The Staircase: Q&A with David Rudolf

Alex Gervas reports on the talk about true crime series The Staircase

Alex Gervas
24th February 2020
Credit: NativeTalks
Last Thursday the 13th, Native Talks organised a Q&A with defence attorney David Rudolf at the Venue in the Student’s Union.

David Rudolf was Michael Peterson’s lawyer, accused of killing his wife in 2001. The case was widely covered, and Netflix produced a short series about the case called The Staircase, directed by Jean-Xavier de Lestrade. After a delay of approximately half an hour, the doors were finally opened, and not long after that, Mr Rudolf came onto the stage as charmingly as he appeared in the documentary. Rudolf blamed the delay on “technical difficulties” with the PowerPoint presentation, and referenced the series, to when before the first trial, Rudolf and his team had trouble making the presentation work. 

The session started by Rudolf addressing what he called “Fake Science”. In the light of the results of Peterson’s trial, the lawyer decided to talk about how jurors should take experts’ opinion with a grind of salt. As portrayed in The Staircase, the testimony of blood spatter analyst, Duane Deaver, was crucial for jurors to make up their minds about the verdict. Rudolf explained the scientific theories in an understandable and clear manner for everyone to understand.

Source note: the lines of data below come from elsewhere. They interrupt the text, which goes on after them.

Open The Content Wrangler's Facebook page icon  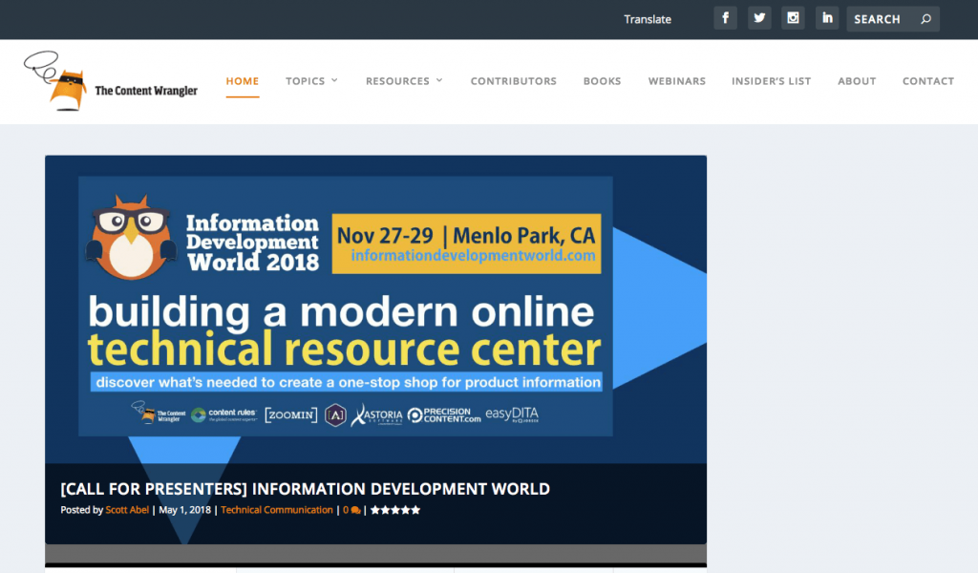click(725, 17)
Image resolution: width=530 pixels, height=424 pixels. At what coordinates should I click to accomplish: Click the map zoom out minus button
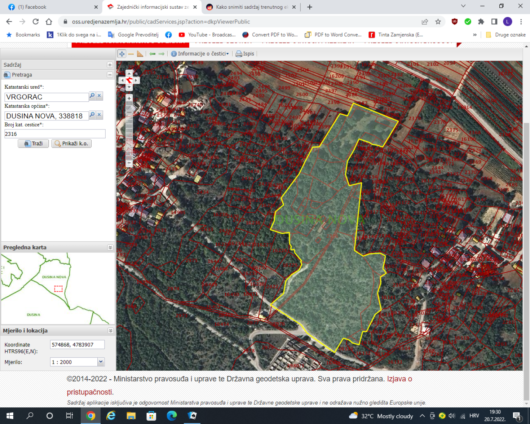129,163
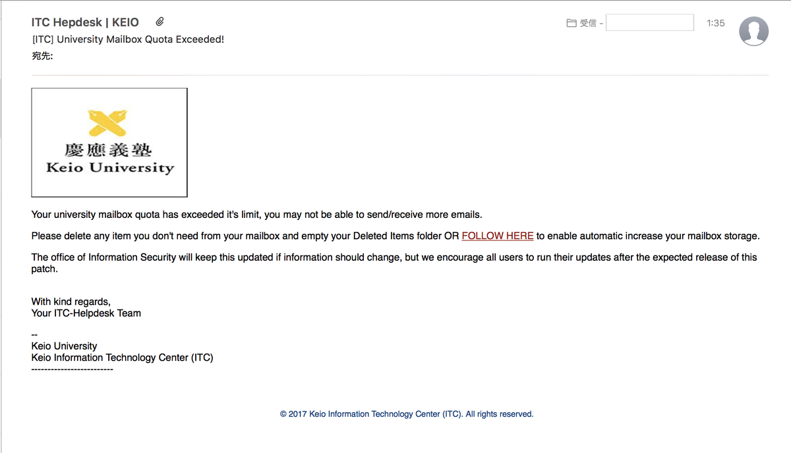Select the sender name ITC Hepdesk | KEIO
Viewport: 791px width, 453px height.
(x=85, y=23)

He ran through the holes of Deavers statement focusing on the ‘good science’, hidden from the jury and judge. 

This first question sent Rudolf into the alternative theories

After multiple problems with the presentation, the Q&A section began, and it did not take long for the most controversial topic to come up: “The Owl Theory”. This first question sent Rudolf into the alternative theory that Kathleen Peterson could have been killed by an owl as opposed to being beaten-up. The following questions focused mostly on the justice system. Rudolf was asked if he thought juries and judges should have technical knowledge in order to evaluate experts’ opinion. Rudolf believed it is necessary and that it is the lawyers’ place to do it. He added that during Peterson’s trial he “offered and they didn’t want to spend the time”.

During the Q&A he said: “It took me a long time to get over,”

During the session, Rudolf expressed regret and disappointment when referring to the proceedings of the Petersons’ case. During the Q&A he said: “It took me a long time to get over,” and while he reassured it had not affected his other cases, he added: “After that, I started to take wrongfully convicted cases.

Despite the delays and technical difficulties, Rudolf, manage to keep the show going with sense of humour.